The active MQW light-emitting region consisted of five 3nm InGaN wells grown at 750°C. The wells were separated by GaN barriers grown at 800°C. Material with equal-thickness 12nm barriers was used to represent conventional structures. Material with graded-thickness quantum barriers consisted of layers of 12nm, 7.2nm, 6.6nm, and 6.0nm thickness, which become gradually thinner towards the p-GaN contact.
The nitride semiconductor layers were completed with 30nm of Al0.2Ga0.8N as electron-blocking layers and 200nm p-GaN contact layers.
Figure 1. Experimentally measured EQE and light output power with increasing current density for ETQB and GTQB LEDs.
Electroluminescence was excited using indium contacts (Figure 1). The GTQB devices showed higher external quantum efficiency (EQE) and light output power above ~22A/cm2. The poorer performance below this current injection is attributed to the "weaker quantum confinement of the electrons within the QWs of the GTQB LED due to the thinner QB thickness."
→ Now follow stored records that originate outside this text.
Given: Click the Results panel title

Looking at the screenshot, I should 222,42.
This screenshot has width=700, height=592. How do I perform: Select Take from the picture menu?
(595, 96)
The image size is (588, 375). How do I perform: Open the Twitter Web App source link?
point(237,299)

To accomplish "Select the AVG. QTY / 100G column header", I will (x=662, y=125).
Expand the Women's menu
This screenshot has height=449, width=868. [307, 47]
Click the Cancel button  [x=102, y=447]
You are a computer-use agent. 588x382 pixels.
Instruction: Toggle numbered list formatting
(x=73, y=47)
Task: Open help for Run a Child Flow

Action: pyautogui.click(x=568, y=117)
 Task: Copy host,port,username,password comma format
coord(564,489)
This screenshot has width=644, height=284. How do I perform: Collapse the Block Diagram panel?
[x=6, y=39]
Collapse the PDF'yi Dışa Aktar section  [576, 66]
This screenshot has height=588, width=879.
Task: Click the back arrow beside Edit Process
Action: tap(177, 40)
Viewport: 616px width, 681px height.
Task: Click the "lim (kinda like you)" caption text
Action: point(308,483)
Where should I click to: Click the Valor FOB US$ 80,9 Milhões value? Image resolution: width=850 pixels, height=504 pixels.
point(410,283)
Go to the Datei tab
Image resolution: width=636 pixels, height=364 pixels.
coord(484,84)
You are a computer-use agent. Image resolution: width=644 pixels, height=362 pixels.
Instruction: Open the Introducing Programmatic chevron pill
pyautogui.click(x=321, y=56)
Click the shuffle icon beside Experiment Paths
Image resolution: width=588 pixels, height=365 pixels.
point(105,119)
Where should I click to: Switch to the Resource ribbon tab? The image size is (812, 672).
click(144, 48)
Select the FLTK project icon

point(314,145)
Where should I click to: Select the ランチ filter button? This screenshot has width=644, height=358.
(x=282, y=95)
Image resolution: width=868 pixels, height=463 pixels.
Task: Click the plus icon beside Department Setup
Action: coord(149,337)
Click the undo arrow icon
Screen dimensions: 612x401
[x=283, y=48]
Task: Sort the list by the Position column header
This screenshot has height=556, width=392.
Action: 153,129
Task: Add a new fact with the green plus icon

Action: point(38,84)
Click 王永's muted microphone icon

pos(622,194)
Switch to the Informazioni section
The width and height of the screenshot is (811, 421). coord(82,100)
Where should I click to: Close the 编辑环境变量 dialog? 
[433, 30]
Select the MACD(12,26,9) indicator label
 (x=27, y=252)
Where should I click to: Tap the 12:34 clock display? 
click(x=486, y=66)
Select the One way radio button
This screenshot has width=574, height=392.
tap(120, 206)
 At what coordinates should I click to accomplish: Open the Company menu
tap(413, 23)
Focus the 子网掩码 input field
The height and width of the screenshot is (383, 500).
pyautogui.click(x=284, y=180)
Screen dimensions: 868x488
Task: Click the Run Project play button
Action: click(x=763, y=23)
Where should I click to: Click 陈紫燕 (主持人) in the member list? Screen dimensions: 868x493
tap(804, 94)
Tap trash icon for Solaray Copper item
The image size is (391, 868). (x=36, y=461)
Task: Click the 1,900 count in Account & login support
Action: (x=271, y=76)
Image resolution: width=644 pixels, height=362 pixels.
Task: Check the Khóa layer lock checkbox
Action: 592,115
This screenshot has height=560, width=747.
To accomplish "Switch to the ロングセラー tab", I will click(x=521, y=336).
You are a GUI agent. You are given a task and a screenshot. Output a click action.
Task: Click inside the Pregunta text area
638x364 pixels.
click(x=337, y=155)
At 70A/cm2, the light output power was 870mW, which is 13% higher than the comparison ETQB device (770mW). The droops from the maximum EQE were 28.4% for the GTQB LEDs and 48.3% for the ETQB devices. The researchers attribute improved optical power and EQE at high current density to better hole transport in the GTQB LED. As is often the case, improved droop performance comes at the cost of degraded peak EQE.
Figure 2. Experimentally measured peak wavelength and full-width at half maximum (FWHM) as a function of current for ETQB and GTQB LEDs.
Spectral measurements show blue-shifts and broadening of the linewidth at increased current for both devices (Figure 2). However, the shift and line broadening are smaller for the GTQB LEDs.
The blue-shift effect is often attributed to screening of the quantum-confined Stark effect (QCSE) caused by the electric fields resulting from strong piezoelectric (strain-dependent) polarization fields in the nitride semiconductors. With the thinner barriers in the GTQB material, one expects smaller strain fields in the MQW structure, reducing the QCSE.
The linewidth broadening is commonly associated with band-filling effects, which can be reduced by distributing the holes more evenly across the MQW region.
The researchers used numerical simulations of the LED structures under bias to help in interpreting the experimental results. In particular, the model can be used to explore electron-hole densities and recombination rates in the structure.
The thinner barriers near the p-GaN end were found to encourage a more uniform distribution of holes through the structure. Often, MQWs emit predominantly near the p-GaN end due to scarcity of holes reaching the deeper wells. Hole uniformity improved with the increase in injection current, according to the model.
In terms of the electron-hole recombination rate that determines light output, this was greatest near the p-GaN end in both ETQB and GTQB devices at low current (10A/cm2). At high current (70A/cm2), recombination increases in the deeper wells more significantly in the GTQB LED, compared with the ETQB structure.